Leftover diced ham, bacon , onions, soy beans  and SPOG went into our 10 qt. Instant pot. I added water to just about a 1/4 inch below the max fill line and set the pot for 35 minutes on manual.  I let it natural release for 10 minutes and then relieved the rest of the pressure. Use a immersion blender then to blend some of the bean mixture to thicken the results. This could also be moved to a pan to cook longer to thicken if desired.  







Next up is the attempt to create something to replace cornbread.  The basics are almond flour, coconut flour, heavy cream, eggs , butter , salt and baking powder






Measured ingredients 1 cups almond flour, 2/3 cup coconut flour, 2 tsp. salt, 1 tsp baking powder, 6 eggs, 1 cup heavy cream, 1/2 cup salted butter melted.
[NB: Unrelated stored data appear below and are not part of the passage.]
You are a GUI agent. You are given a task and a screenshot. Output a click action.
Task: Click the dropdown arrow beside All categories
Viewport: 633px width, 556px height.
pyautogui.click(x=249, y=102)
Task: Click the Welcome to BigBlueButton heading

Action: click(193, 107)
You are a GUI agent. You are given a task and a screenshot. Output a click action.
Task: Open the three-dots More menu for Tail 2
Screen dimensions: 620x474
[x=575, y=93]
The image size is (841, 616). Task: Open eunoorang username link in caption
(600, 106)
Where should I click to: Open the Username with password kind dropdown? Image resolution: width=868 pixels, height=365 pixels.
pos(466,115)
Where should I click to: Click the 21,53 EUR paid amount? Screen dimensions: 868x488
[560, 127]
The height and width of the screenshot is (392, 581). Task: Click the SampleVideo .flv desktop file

I decided to also add about a half cup of  drained canned green chilies and a half cup of shredded cheddar. 





Preheat the oven to 325 . Mix all ingredients except the butter , chili's and cheese first. Once you have a nice consistent mix add the melted butter and mix in, lastly mix in the chili's and cheese. 






Into a well greased 12 inch cast iron skillet for 30 to 40 minutes / until the top is golden brown. 
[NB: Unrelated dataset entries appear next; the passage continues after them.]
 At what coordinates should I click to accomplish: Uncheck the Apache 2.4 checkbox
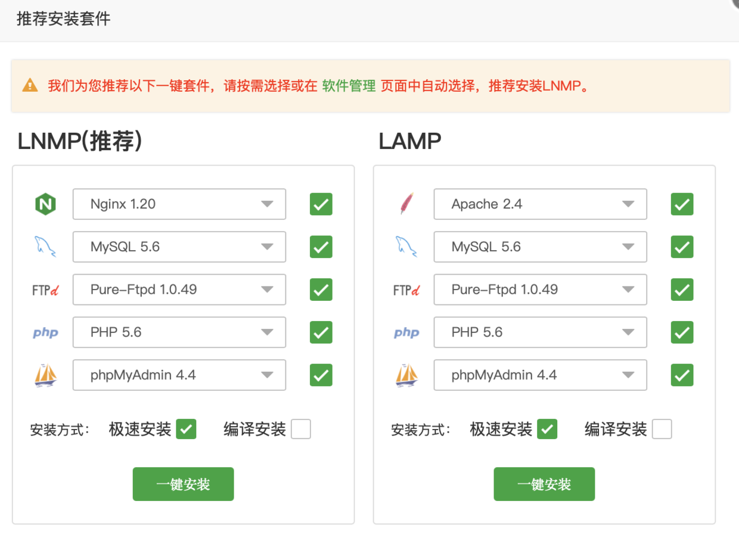click(682, 204)
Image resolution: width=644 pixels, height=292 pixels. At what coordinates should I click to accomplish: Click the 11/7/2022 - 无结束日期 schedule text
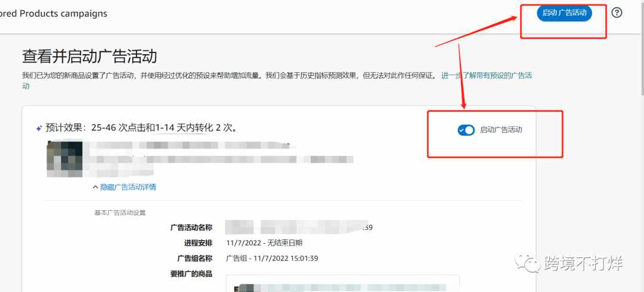point(264,243)
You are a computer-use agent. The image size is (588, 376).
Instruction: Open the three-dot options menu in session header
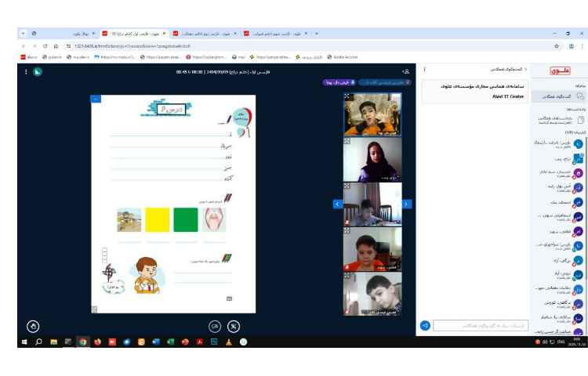pyautogui.click(x=26, y=71)
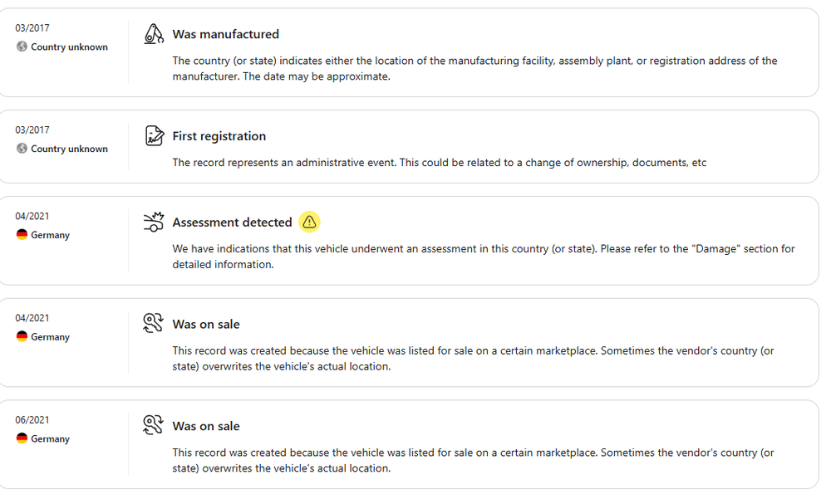
Task: Click the First registration document icon
Action: (154, 135)
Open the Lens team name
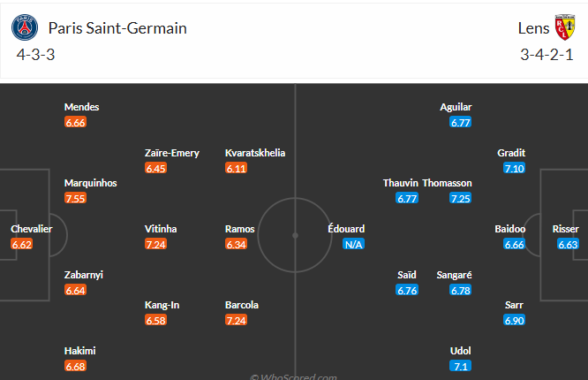 (533, 28)
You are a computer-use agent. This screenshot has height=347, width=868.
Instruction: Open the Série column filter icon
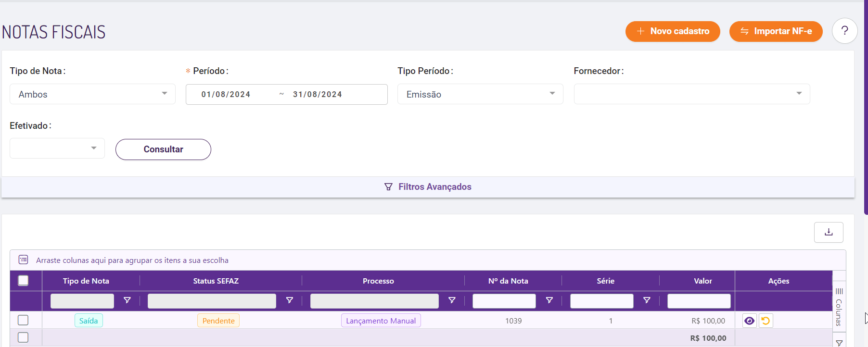click(647, 300)
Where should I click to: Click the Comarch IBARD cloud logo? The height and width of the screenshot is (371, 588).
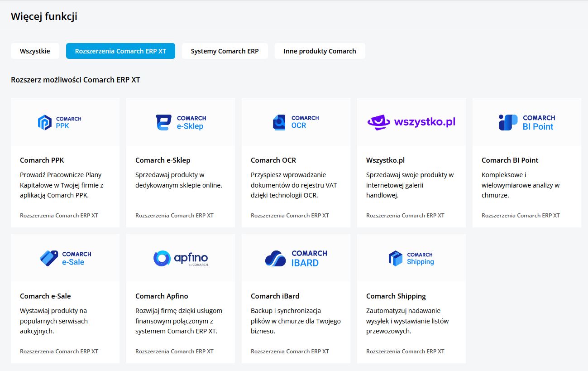[x=275, y=258]
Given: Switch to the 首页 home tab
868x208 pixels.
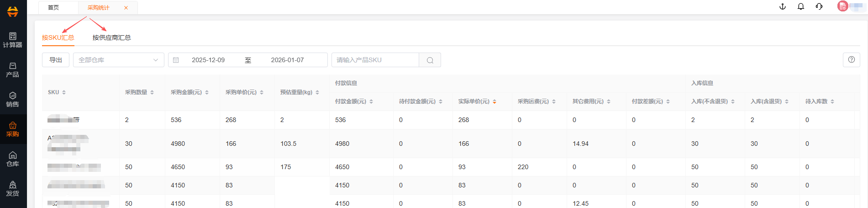Looking at the screenshot, I should pos(53,8).
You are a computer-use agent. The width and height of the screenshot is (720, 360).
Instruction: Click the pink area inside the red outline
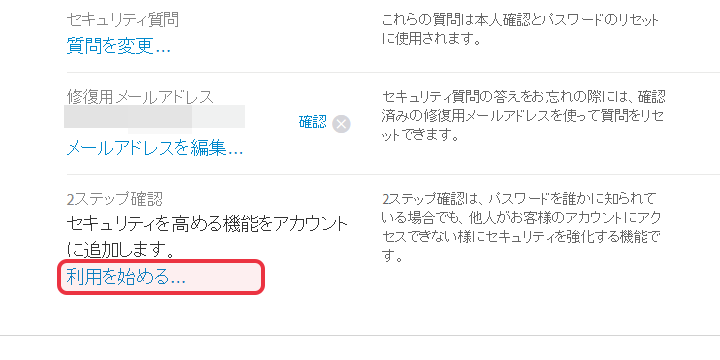[161, 277]
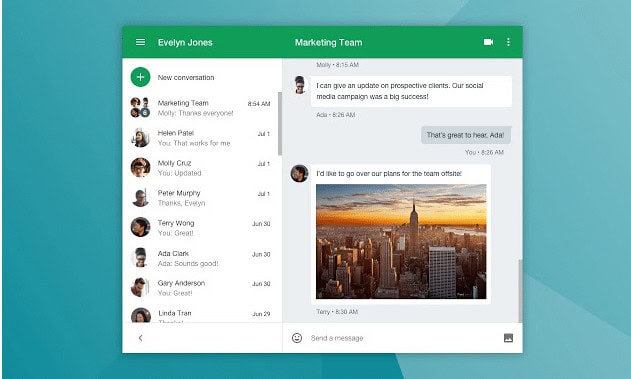Click Terry's avatar beside offsite message
The image size is (631, 379).
pos(299,173)
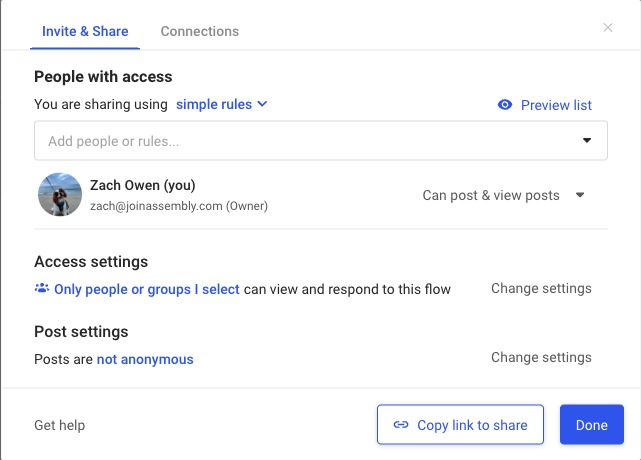
Task: Switch to the Connections tab
Action: [x=200, y=31]
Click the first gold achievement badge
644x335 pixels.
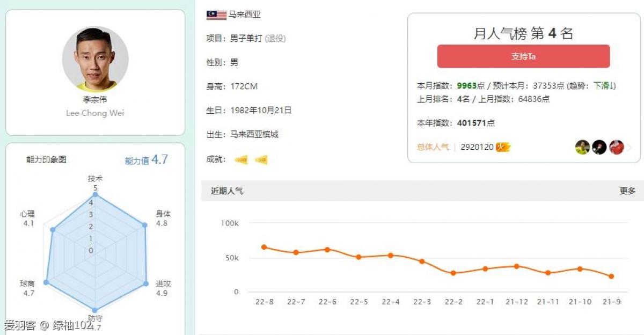241,159
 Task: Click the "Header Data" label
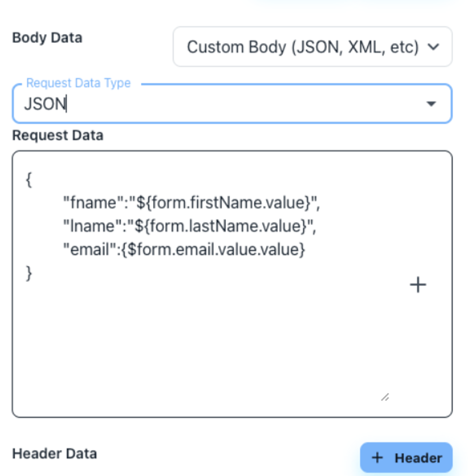(55, 454)
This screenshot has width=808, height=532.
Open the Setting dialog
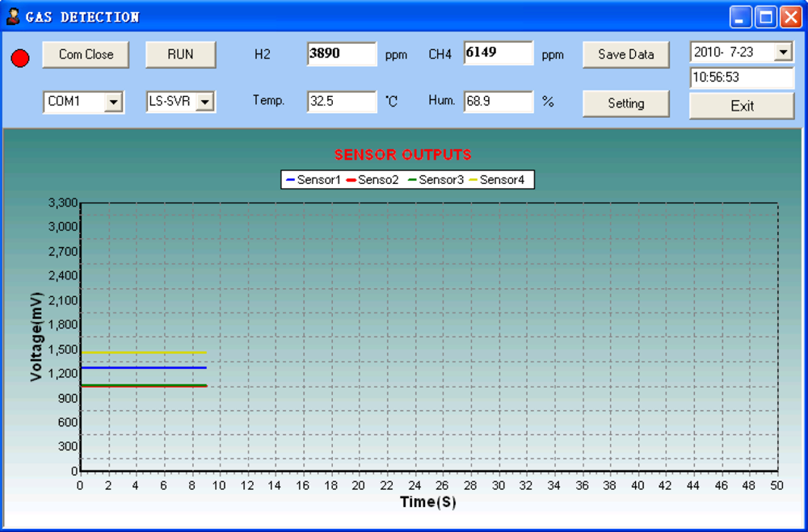[625, 103]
Finally plated up a meal for my wife who just got home from work. Growing up we always also had some onion and hot sauce with this meal so had to add that. 
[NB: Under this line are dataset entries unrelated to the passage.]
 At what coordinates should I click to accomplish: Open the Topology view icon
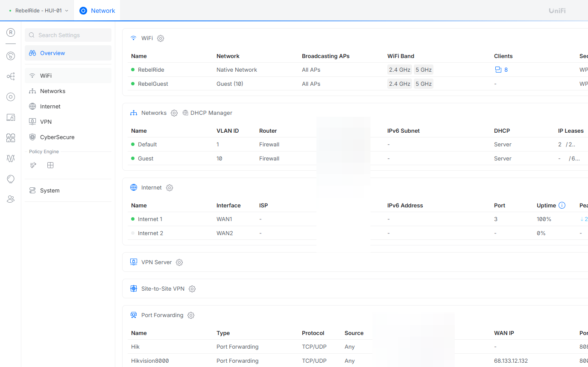tap(11, 76)
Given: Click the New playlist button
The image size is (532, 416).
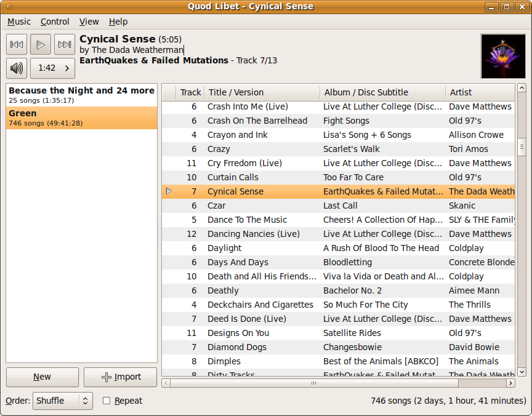Looking at the screenshot, I should coord(42,377).
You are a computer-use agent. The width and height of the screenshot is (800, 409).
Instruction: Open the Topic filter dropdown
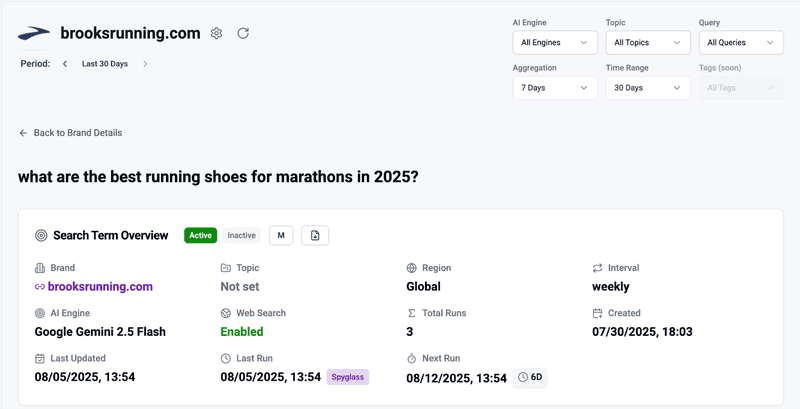pyautogui.click(x=647, y=42)
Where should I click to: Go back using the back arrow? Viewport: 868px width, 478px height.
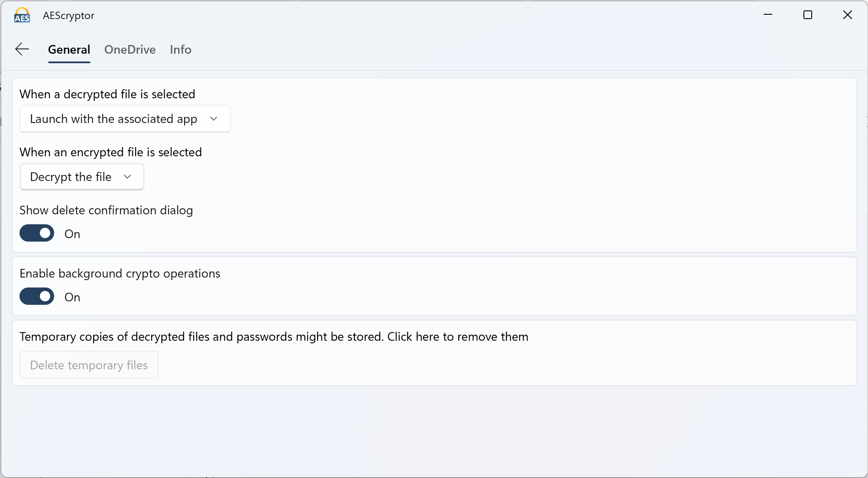[x=22, y=49]
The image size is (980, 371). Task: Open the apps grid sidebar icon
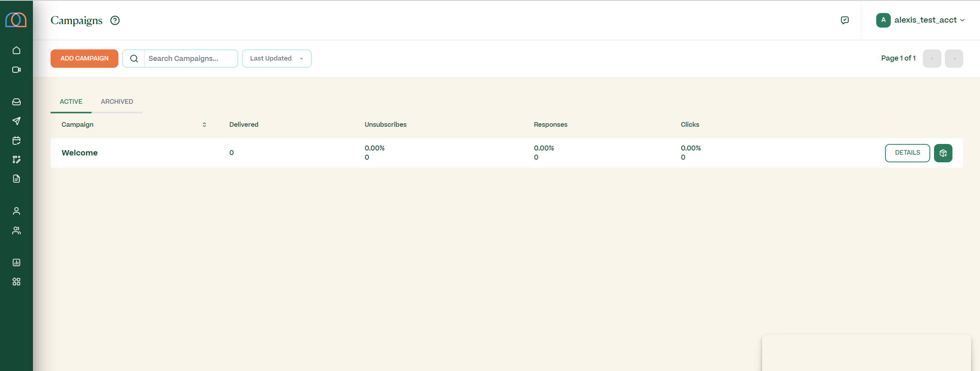(x=16, y=282)
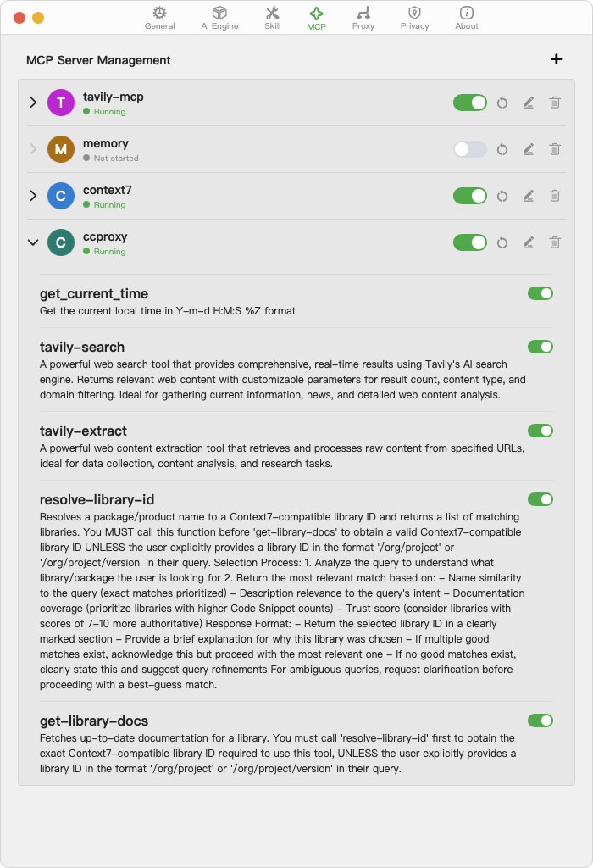Disable the tavily-search tool switch
This screenshot has height=868, width=593.
[540, 347]
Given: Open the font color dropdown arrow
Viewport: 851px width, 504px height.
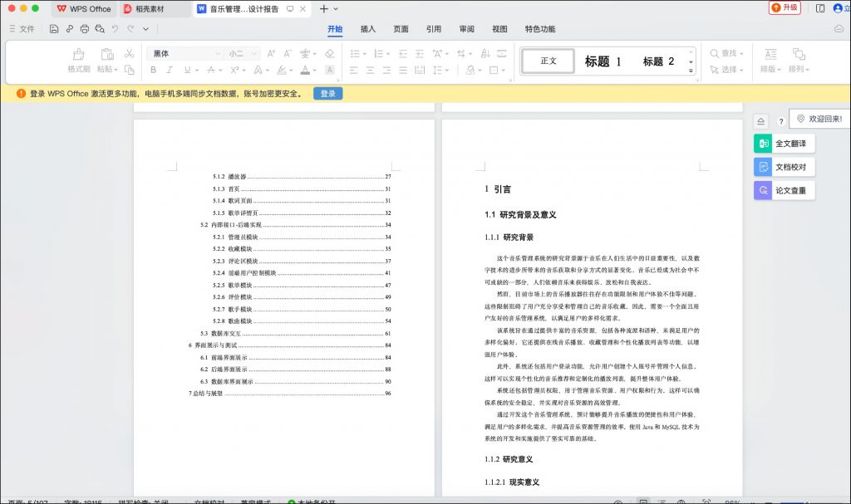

The soup came out great. The bread is pretty good , especially the texture. Next time I make it I will cut the salt in half and use unsalted butter as well until I find the sweet spot for the level of salt. Overall pretty pleased with the meal. 

Thanks for looking!!


----------



## DanMcG (Jan 3, 2020)

Man that bread is on the short list, thanks Jcam.
Don't get me wrong the soup is on the list too, but I really need to try that bread


----------



## SmokinVOLfan (Jan 3, 2020)

That soup looks great and very creative in creating that "bread". Points for sure!


----------



## Sowsage (Jan 3, 2020)

Looks great! That "cornbread" actually looks like the real cornbread! Nice plating as well!


----------



## tx smoker (Jan 3, 2020)

All I can say is WOW Jeff!! I'm not into the whole Keto thing (or any other diet for that matter) but the meal looks fantastic!! Huge points for the creativity, thinking outside the box, and creating something that's totally unique but still very gratifying. Excellent job my friend!!

Robert


----------



## smokerjim (Jan 3, 2020)

all looks good from here, I can go for a bowl and some bread


----------



## xray (Jan 3, 2020)

The soup and cornbread look real good! Points for the effort of making that bread.


----------



## Hawging It (Jan 4, 2020)

jcam222 said:


> I have always loved good soup beans and often made them after holidays with leftover ham and ham bone.  I decided today to try to recreate that meal in a low carb version. I have used black soybeans before very successfully for baked beans and chili so they are the perfect choice. An entire cup of them has only 2 net carbs.  A cornbread replica i a bit more challenging but I have found a couple recipes to combine and see how it comes out.
> 
> Started out with onions, bacon and some leftover ham.
> 
> ...


It all looks great! You have given me an Idea. We love Red Beans and Rice with smoked pork sausage around our house.  I wonder what Soybeans and rice with pork sausage would be like?  I haven't looked yet but are soybeans sold in a grocery store? Thousands of acres of soybeans planted in Mississippi each year but used primarily to mix with other grains for cattle feed etc.


----------



## jcam222 (Jan 4, 2020)

Hawging It said:


> It all looks great! You have given me an Idea. We love Red Beans and Rice with smoked pork sausage around our house.  I wonder what Soybeans and rice with pork sausage would be like?  I haven't looked yet but are soybeans sold in a grocery store? Thousands of acres of soybeans planted in Mississippi each year but used primarily to mix with other grains for cattle feed etc.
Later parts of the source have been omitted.